**EXERCISE INSTRUCTIONS**
Filter the listing below down to the lines with the word "agent" and copy those.
Segment Open
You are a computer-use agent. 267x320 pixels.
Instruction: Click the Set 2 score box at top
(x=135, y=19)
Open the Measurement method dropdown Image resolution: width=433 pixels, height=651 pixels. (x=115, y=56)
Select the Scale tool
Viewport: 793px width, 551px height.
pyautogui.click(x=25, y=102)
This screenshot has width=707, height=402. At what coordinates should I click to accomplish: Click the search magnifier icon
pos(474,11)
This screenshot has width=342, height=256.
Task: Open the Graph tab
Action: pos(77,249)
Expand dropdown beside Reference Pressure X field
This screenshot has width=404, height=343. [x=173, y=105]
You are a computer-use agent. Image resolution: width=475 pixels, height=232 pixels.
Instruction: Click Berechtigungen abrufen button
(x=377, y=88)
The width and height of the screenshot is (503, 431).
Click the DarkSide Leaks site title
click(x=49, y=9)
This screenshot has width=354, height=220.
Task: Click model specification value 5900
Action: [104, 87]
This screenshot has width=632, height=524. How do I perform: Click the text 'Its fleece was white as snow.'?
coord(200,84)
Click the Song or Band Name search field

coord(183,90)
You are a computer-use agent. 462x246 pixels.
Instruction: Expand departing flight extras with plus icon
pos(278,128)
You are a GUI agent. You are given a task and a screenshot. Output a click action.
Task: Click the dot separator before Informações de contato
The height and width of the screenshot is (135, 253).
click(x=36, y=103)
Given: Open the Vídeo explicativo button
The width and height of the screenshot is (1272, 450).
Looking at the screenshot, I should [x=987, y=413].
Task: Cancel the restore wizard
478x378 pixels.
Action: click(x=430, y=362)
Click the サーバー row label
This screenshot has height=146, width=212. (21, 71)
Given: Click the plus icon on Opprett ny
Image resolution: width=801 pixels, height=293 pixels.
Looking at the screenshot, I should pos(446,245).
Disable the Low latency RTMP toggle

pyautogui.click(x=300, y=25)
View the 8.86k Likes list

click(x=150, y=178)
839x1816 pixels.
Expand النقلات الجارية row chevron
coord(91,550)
Segment Closed
**ANSWER TO THIS TASK**
You are a computer-use agent. 267x320 pixels.
You are a computer-use agent. Image resolution: width=475 pixels, height=232 pixels.
You are a computer-use agent. 462x246 pixels.
You are a GUI agent. You are given a task and a screenshot. Output a click action.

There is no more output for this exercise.